* start Source data *

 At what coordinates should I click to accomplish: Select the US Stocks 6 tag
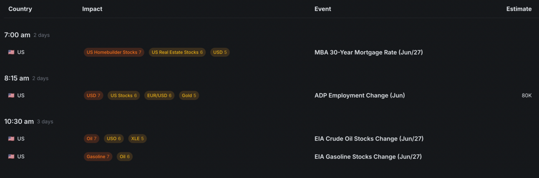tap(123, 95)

* end Source data *
* start Source data *

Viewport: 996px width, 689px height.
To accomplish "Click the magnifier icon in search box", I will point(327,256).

* end Source data *
* start Source data *

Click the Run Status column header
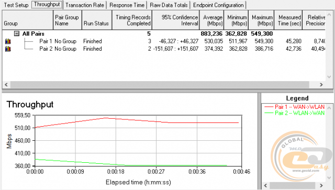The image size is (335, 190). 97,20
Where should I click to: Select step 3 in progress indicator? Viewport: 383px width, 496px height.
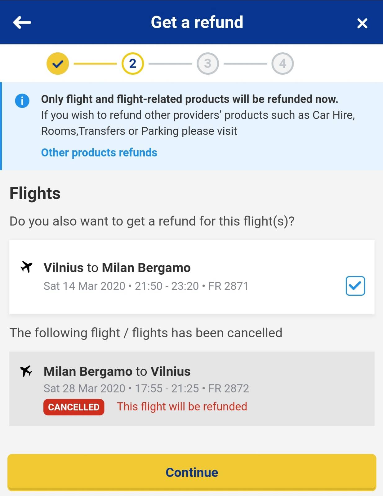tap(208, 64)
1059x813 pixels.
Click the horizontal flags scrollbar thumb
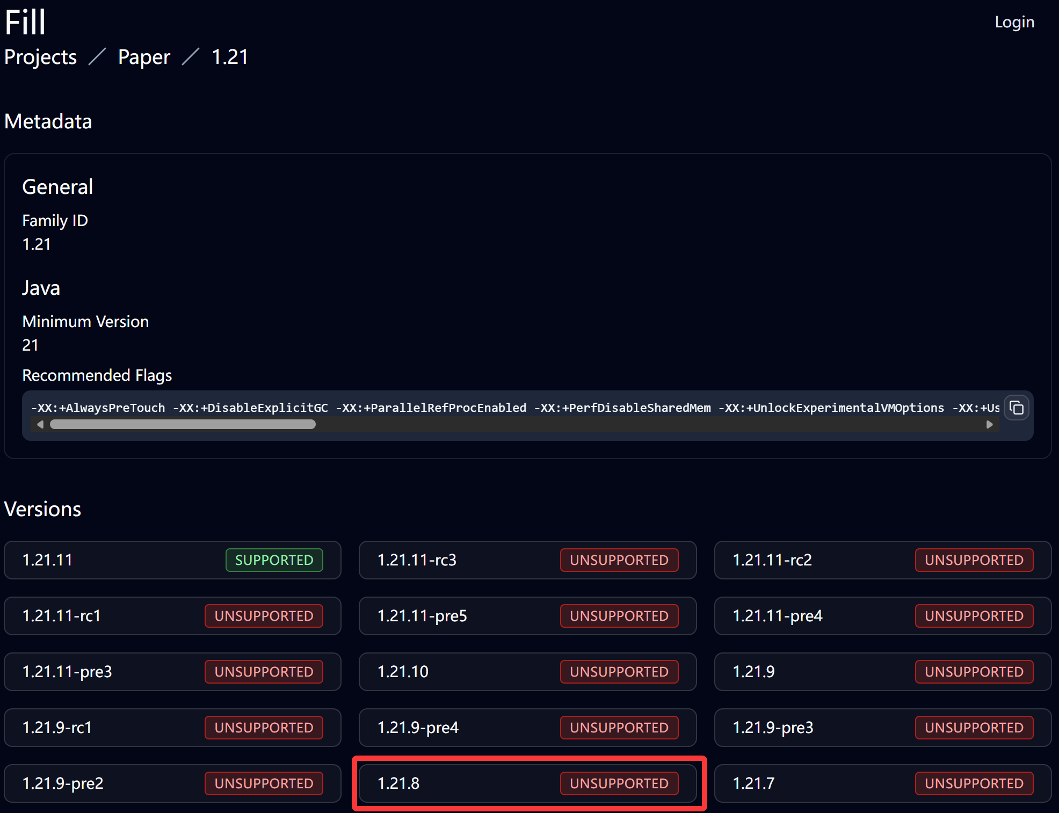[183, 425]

* end Source data *

**Work required:** How many lines in the data above contain the string "Select", counting only matches with the same capitalization? Reply with the number alone.

**The output:** 2